- _DIRECTIONS FOR THIS TASK_:
Recast the data below as a two-column Markdown table headed "Row" and "Text," giving each nonblank line its own numbered row and omitting blank lines.

────────────────

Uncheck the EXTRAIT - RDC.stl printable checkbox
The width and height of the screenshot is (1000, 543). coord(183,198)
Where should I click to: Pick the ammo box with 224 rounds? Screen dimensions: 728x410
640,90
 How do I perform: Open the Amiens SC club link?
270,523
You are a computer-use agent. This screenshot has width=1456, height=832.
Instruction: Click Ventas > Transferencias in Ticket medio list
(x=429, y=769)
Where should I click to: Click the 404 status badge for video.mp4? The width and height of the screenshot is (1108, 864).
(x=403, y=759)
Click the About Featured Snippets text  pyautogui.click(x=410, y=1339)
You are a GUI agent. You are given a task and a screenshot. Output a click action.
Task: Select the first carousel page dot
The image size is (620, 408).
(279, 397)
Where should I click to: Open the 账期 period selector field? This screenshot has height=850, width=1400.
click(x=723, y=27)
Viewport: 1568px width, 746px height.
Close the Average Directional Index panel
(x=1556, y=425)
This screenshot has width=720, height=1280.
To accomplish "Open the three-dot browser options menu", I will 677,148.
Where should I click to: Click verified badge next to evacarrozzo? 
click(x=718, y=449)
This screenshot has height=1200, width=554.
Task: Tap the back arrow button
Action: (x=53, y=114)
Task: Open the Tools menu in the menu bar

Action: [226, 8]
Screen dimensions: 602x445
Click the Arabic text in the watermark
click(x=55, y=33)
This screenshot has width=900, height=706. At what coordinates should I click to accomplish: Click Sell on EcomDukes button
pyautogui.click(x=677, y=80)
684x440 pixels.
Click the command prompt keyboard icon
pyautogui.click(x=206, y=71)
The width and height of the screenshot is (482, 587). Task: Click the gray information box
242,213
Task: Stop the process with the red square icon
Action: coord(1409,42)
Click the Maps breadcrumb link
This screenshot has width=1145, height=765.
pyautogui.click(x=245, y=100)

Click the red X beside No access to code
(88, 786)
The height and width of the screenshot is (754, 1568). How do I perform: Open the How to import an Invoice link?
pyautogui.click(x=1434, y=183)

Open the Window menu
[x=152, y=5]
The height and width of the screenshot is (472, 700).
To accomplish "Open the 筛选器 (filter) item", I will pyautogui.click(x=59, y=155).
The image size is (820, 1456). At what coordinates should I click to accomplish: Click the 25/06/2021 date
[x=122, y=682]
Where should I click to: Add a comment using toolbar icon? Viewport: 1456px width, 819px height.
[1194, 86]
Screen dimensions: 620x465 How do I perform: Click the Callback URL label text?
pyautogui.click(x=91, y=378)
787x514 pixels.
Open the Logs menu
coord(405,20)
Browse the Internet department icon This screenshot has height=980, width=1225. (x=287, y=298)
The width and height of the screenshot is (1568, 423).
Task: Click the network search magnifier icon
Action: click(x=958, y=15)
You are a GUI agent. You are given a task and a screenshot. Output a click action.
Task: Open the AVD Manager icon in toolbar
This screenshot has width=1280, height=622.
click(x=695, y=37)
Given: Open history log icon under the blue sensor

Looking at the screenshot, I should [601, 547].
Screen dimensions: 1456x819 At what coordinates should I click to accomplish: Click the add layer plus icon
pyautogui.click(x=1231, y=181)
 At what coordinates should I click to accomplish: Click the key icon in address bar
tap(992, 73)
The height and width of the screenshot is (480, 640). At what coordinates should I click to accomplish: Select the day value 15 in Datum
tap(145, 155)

────────────────

- _REPLY_:
| Row | Text |
|---|---|
| 1 | Uncheck the EXTRAIT - RDC.stl printable checkbox |
| 2 | The width and height of the screenshot is (1000, 543). coord(183,198) |
| 3 | Where should I click to: Pick the ammo box with 224 rounds? Screen dimensions: 728x410 |
| 4 | 640,90 |
| 5 |  How do I perform: Open the Amiens SC club link? |
| 6 | 270,523 |
| 7 | You are a computer-use agent. This screenshot has width=1456, height=832. |
| 8 | Instruction: Click Ventas > Transferencias in Ticket medio list |
| 9 | (x=429, y=769) |
| 10 | Where should I click to: Click the 404 status badge for video.mp4? The width and height of the screenshot is (1108, 864). |
| 11 | (x=403, y=759) |
| 12 | Click the About Featured Snippets text  pyautogui.click(x=410, y=1339) |
| 13 | You are a GUI agent. You are given a task and a screenshot. Output a click action. |
| 14 | Task: Select the first carousel page dot |
| 15 | The image size is (620, 408). |
| 16 | (279, 397) |
| 17 | Where should I click to: Open the 账期 period selector field? This screenshot has height=850, width=1400. |
| 18 | click(x=723, y=27) |
| 19 | Viewport: 1568px width, 746px height. |
| 20 | Close the Average Directional Index panel |
| 21 | (x=1556, y=425) |
| 22 | This screenshot has width=720, height=1280. |
| 23 | To accomplish "Open the three-dot browser options menu", I will 677,148. |
| 24 | Where should I click to: Click verified badge next to evacarrozzo?  |
| 25 | click(x=718, y=449) |
| 26 | This screenshot has height=1200, width=554. |
| 27 | Task: Tap the back arrow button |
| 28 | Action: (x=53, y=114) |
| 29 | Task: Open the Tools menu in the menu bar |
| 30 | Action: [226, 8] |
| 31 | Screen dimensions: 602x445 |
| 32 | Click the Arabic text in the watermark |
| 33 | click(x=55, y=33) |
| 34 | This screenshot has width=900, height=706. At what coordinates should I click to accomplish: Click Sell on EcomDukes button |
| 35 | pyautogui.click(x=677, y=80) |
| 36 | 684x440 pixels. |
| 37 | Click the command prompt keyboard icon |
| 38 | pyautogui.click(x=206, y=71) |
| 39 | The width and height of the screenshot is (482, 587). Task: Click the gray information box |
| 40 | 242,213 |
| 41 | Task: Stop the process with the red square icon |
| 42 | Action: coord(1409,42) |
| 43 | Click the Maps breadcrumb link |
| 44 | This screenshot has width=1145, height=765. |
| 45 | pyautogui.click(x=245, y=100) |
| 46 | Click the red X beside No access to code |
| 47 | (88, 786) |
| 48 | The height and width of the screenshot is (754, 1568). How do I perform: Open the How to import an Invoice link? |
| 49 | pyautogui.click(x=1434, y=183) |
| 50 | Open the Window menu |
| 51 | [x=152, y=5] |
| 52 | The height and width of the screenshot is (472, 700). |
| 53 | To accomplish "Open the 筛选器 (filter) item", I will pyautogui.click(x=59, y=155). |
| 54 | The image size is (820, 1456). At what coordinates should I click to accomplish: Click the 25/06/2021 date |
| 55 | [x=122, y=682] |
| 56 | Where should I click to: Add a comment using toolbar icon? Viewport: 1456px width, 819px height. |
| 57 | [1194, 86] |
| 58 | Screen dimensions: 620x465 How do I perform: Click the Callback URL label text? |
| 59 | pyautogui.click(x=91, y=378) |
| 60 | 787x514 pixels. |
| 61 | Open the Logs menu |
| 62 | coord(405,20) |
| 63 | Browse the Internet department icon This screenshot has height=980, width=1225. (x=287, y=298) |
| 64 | The width and height of the screenshot is (1568, 423). |
| 65 | Task: Click the network search magnifier icon |
| 66 | Action: click(x=958, y=15) |
| 67 | You are a GUI agent. You are given a task and a screenshot. Output a click action. |
| 68 | Task: Open the AVD Manager icon in toolbar |
| 69 | This screenshot has width=1280, height=622. |
| 70 | click(x=695, y=37) |
| 71 | Given: Open history log icon under the blue sensor |
| 72 | Looking at the screenshot, I should [601, 547]. |
| 73 | Screen dimensions: 1456x819 At what coordinates should I click to accomplish: Click the add layer plus icon |
| 74 | pyautogui.click(x=1231, y=181) |
| 75 |  At what coordinates should I click to accomplish: Click the key icon in address bar |
| 76 | tap(992, 73) |
| 77 | The height and width of the screenshot is (480, 640). At what coordinates should I click to accomplish: Select the day value 15 in Datum |
| 78 | tap(145, 155) |